The low level virtual machine commands in VDF, such as Move, take a number of arguments. When the VM executes the command, the arguments are copied to a storage area, sort of like virtual machine registers. The VDF command execution subsystem always uses these registers as intermediate storage, and at the end, the result is copied from the intermediate storage to the destination variable.

This means that for a Move command for example, string arguments are copied to the intermediate storage, manipulated, and then the result is copied to the destination variable.

So Argument_Size really refers to the internal buffer size of the intermediate storage for string command arguments. This is operating at a very low level of the VDF runtime, and it was designed this way a long, long time ago, back in character mode days.

Most of the time you never even care about Argument_Size, because the default value is good enough. When dealing with very large strings, you can use Set_Argument_Size to increase the buffer. The theoretical upper limit is around 1 GB. But it would just be crazy to set it that high, and not possible in practice. If you find yourself wanting to set it higher than say 10 MB, it's probably better to rethink the design.

While it's possible to work with strings that are tens of megabytes in length, it's often a real performance drag with a whole lot of copying going on, and tons of CPU cache misses.

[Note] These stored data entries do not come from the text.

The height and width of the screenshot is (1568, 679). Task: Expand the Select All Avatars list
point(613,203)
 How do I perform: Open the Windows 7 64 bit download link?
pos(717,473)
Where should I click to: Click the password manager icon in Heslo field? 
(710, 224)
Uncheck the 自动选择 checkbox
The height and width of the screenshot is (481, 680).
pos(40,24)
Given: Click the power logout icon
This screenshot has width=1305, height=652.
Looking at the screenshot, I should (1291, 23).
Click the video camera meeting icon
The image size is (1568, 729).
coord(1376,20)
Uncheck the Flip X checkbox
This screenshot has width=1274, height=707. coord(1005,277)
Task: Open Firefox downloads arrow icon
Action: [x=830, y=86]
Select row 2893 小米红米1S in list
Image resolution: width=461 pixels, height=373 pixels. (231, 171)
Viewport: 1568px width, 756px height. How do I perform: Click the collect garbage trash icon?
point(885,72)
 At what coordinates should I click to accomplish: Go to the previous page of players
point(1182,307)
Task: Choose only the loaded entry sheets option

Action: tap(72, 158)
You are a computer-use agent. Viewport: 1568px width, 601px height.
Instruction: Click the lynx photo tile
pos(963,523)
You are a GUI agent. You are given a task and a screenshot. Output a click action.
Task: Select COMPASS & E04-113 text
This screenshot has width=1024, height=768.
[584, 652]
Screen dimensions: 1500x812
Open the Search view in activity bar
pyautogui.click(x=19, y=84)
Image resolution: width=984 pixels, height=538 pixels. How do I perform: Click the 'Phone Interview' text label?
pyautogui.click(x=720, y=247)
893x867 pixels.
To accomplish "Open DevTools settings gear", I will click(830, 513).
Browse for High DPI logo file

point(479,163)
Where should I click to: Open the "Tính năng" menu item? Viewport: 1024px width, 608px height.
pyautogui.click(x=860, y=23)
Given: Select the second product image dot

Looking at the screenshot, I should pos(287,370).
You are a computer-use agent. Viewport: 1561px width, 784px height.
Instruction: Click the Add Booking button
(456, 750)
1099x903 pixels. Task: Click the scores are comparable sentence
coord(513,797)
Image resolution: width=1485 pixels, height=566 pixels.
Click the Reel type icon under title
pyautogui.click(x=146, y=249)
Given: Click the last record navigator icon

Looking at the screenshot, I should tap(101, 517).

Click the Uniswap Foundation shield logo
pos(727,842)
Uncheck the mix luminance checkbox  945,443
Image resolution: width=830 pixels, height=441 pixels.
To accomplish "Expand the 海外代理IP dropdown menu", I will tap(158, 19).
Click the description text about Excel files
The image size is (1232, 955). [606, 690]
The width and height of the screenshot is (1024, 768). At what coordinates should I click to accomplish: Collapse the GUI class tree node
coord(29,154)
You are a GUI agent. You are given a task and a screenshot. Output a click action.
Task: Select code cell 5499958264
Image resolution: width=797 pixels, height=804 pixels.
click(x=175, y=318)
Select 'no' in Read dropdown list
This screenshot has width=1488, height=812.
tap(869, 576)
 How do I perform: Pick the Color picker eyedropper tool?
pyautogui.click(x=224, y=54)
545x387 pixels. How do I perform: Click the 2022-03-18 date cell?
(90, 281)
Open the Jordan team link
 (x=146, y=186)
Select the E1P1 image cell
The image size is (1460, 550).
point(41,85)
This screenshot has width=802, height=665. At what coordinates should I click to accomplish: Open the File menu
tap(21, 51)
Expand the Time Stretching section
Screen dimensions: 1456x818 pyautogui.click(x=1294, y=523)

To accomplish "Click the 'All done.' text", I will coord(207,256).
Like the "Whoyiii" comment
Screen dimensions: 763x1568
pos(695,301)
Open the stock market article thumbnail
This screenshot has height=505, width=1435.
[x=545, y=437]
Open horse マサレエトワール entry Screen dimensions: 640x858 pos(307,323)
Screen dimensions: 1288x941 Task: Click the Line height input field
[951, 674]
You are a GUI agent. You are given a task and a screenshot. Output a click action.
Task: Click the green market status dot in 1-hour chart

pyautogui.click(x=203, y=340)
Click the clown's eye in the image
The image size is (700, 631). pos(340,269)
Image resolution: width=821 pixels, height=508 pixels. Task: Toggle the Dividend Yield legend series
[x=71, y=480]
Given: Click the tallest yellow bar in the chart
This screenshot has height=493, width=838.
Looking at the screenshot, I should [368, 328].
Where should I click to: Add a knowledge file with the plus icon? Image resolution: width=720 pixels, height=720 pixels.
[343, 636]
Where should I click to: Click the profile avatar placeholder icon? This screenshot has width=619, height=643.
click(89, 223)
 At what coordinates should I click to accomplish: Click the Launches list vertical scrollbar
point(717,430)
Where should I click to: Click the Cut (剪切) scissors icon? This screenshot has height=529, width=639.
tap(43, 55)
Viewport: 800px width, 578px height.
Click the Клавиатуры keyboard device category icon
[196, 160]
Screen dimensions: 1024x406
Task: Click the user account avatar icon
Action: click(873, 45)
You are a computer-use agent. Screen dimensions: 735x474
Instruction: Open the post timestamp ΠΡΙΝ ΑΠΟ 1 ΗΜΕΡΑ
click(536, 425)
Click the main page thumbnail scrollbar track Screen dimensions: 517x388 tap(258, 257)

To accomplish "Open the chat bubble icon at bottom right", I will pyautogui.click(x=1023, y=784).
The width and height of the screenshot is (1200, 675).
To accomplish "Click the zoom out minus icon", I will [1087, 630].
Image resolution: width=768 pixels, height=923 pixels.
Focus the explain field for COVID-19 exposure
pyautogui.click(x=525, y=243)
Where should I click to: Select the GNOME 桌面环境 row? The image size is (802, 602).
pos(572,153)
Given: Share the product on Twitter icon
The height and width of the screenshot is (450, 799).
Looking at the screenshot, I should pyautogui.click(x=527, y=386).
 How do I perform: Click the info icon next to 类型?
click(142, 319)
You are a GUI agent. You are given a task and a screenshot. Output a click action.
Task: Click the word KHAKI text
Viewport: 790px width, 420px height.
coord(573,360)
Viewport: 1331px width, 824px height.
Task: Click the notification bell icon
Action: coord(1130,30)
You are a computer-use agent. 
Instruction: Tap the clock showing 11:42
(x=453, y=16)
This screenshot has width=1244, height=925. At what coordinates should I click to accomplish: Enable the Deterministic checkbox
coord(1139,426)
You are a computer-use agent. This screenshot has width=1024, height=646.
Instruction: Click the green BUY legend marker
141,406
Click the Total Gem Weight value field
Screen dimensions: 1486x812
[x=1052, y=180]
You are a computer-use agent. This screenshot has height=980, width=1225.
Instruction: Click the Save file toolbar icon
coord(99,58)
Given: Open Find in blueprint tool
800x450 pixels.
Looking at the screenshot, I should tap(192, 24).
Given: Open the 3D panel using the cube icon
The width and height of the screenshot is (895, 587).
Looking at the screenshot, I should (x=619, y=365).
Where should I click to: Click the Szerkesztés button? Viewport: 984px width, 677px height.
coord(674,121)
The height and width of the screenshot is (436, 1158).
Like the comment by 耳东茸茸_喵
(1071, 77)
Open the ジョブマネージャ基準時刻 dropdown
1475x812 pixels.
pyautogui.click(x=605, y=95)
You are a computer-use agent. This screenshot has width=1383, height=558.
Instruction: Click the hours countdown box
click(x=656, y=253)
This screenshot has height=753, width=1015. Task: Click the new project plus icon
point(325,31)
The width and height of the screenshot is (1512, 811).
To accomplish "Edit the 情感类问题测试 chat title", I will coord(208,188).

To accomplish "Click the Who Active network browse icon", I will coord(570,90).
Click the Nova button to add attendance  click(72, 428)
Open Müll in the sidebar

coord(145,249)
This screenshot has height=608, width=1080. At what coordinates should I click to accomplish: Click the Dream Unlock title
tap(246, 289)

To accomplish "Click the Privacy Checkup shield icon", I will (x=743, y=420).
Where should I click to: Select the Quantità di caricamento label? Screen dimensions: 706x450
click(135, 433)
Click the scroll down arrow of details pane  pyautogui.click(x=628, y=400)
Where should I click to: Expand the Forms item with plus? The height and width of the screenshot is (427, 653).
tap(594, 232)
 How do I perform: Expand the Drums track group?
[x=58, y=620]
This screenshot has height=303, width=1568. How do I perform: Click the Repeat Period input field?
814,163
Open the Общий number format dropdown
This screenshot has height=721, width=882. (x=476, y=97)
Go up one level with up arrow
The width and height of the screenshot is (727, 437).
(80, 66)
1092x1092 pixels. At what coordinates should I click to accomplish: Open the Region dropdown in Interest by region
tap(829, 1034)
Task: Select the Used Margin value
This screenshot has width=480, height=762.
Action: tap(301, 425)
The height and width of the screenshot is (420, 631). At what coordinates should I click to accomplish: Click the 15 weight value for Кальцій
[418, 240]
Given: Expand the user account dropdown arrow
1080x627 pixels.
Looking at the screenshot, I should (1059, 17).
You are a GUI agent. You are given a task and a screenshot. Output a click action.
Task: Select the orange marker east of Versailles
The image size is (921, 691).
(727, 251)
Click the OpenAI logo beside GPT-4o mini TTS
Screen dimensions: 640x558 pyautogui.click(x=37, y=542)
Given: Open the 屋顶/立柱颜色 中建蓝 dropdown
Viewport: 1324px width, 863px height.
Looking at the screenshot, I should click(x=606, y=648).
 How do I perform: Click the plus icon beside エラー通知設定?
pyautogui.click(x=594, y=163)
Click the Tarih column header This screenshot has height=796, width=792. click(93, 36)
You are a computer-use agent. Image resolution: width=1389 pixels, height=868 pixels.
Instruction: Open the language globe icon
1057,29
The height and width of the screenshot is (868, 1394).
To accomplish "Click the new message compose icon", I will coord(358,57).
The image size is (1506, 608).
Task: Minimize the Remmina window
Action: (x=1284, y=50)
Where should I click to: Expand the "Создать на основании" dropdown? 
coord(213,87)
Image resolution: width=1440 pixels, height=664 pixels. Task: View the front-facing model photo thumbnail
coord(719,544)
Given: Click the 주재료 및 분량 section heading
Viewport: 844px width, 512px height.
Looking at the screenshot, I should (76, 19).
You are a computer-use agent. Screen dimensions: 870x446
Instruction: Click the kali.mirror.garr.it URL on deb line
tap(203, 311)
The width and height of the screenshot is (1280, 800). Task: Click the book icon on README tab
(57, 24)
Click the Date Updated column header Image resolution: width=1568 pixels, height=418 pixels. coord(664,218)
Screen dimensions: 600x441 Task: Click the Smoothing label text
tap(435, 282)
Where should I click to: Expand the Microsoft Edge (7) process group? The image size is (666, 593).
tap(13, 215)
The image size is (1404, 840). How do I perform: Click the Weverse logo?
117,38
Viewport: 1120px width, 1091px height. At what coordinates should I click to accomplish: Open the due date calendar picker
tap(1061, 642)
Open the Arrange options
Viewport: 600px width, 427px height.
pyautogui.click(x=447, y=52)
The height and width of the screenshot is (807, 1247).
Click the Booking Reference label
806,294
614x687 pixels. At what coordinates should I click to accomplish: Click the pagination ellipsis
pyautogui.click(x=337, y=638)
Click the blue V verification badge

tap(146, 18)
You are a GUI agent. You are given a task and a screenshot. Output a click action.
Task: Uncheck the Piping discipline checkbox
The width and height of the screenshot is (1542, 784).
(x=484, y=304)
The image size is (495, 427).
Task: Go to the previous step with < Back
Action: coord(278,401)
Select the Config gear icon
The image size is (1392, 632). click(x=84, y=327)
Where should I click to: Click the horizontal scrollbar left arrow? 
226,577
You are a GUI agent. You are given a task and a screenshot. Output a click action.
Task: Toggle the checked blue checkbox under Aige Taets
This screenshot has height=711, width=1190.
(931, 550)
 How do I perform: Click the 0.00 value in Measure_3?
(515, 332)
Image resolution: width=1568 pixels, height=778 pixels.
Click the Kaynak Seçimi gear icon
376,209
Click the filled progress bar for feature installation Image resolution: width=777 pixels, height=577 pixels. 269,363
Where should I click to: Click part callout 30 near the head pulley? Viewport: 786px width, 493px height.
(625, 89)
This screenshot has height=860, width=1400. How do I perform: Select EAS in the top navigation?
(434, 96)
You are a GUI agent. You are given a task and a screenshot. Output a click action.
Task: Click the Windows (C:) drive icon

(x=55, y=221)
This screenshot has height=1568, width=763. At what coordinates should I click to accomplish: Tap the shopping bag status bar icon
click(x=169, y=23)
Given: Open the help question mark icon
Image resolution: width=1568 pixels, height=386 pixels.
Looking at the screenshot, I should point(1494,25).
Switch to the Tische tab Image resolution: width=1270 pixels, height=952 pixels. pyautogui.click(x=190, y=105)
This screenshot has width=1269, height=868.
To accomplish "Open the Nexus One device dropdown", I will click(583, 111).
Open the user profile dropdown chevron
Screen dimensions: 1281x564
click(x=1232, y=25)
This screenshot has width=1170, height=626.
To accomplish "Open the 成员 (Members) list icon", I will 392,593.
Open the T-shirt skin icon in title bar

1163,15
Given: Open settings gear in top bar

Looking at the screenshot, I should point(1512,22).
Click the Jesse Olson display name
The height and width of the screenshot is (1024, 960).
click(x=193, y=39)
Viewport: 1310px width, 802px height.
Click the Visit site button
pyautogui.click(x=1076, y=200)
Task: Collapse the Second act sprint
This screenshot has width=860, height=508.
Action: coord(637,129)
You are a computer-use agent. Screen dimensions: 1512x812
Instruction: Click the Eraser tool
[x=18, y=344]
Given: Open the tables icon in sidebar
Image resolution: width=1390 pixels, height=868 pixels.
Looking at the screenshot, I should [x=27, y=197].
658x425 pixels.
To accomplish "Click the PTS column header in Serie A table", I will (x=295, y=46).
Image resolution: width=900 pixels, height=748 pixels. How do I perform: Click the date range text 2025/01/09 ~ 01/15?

A better and more dynamic solution is to work with data in smaller chunks. If you can split the work into smaller chunks, there will be no upper limit to how much data you can deal with in total. That's a double-win, since it will also typically be faster due to better use of the cache. Of course, you also have to choose a good chunk size. Too many, and too small chunks can also cause a performance problem.

The scenario I hear about the most is some kind of process where you import/export data, often transferring the data over the Internet. In those scenarios, transferring the data is another complicating factor. You run into all sorts of problems, like timeouts, dropped connections and other error recovery issues. In that case, splitting the data into smaller chunks is even better, because it also lets you manage error recovery. If you got 8 out of 10 chunks sent across and processed correctly, you only need to resend those 2 chunks that failed, instead of doing the whole thing all over again. So now it's, faster, no upper limit, easy to do error recovery, and also more reliable transfers, as it's generally more reliable to transfer smaller chunks than really large amounts of data due to various timeout restrictions, network reliability and so on.

If you really need to work with large amounts of data, and all you need to do is pass it around from one place to another, there's a simple solution for that too. You can allocate a memory buffer yourself using Alloc(), pass it around as a pointer, and clean it up using Free() when you're done. Many of the VDF classes already use that technique, like Get paXml, LoadXMLFromAddress and so on. Yet another option is to use native VDF arrays, which will automatically manage memory allocations. These techniques are very useful when you need to pass data around, and don't really need to manipulate it using common String functions.

Back to Argument_Size again, what happens when you exceed the argument string size? In most cases the commands truncate the argument or result. But in some cases it may actually crash. Which is better? The answer of course is neither. Your customer is not going to be very happy regardless of whether data was lost because it was truncated, or if it crashed. In many cases a crash is probably preferable, at least then you know something went wrong. If the program accidentally stores truncated data, you may not even notice until much later when it's too late to recover the original data.

In summary, Argument_Size does not directly control the size of String variables or String properties. It does however place a limit to the size of strings you can manipulate, which often has the same effect. Local String variables and properties are completely dynamic in size[*]. Most of the time you never care about Argument_Size, but if you need to manipulate large strings, you typically use Set_Argument_Size to temporarily change the internal buffer size. If you need to work with data that's tens or hundreds of megabytes, consider splitting it up in smaller chunks, which will be faster, more reliable, and removes any upper limit.

For the quiz of the day: If you have a pointer to a null terminated C string, and you don't know if it's too long, or you need to find out how long it is in order to use Set_Argument_Size, how come you can't use Length() to find out? For extra credit: Which function can you use instead?

[*] Global string variables are actually fixed in size at compile time, but you'd never use global variables, would you?

Comments

  1. Focus's Avatar
    I presume because using Length will cause it to be copied to the internal buffer before testing the length ? You should use CStringLength instead ?
  2. Sonny Falk's Avatar
    That was really quick, you're of course absolutely correct. When you use Length() it first copies the string into the internal buffer, effectively truncating it at argument_size, which means the length reported cannot be more than argument_size.

    And you're also right about CStringLength() which can be used to test the length of a null terminated C string referenced by a pointer. Since it takes a Pointer/Address rather than a String, there's no copying going on, and therefore it's not limited by argument_size.
  3. Ian Smith's Avatar
    I've learnt something today... Thanks Sonny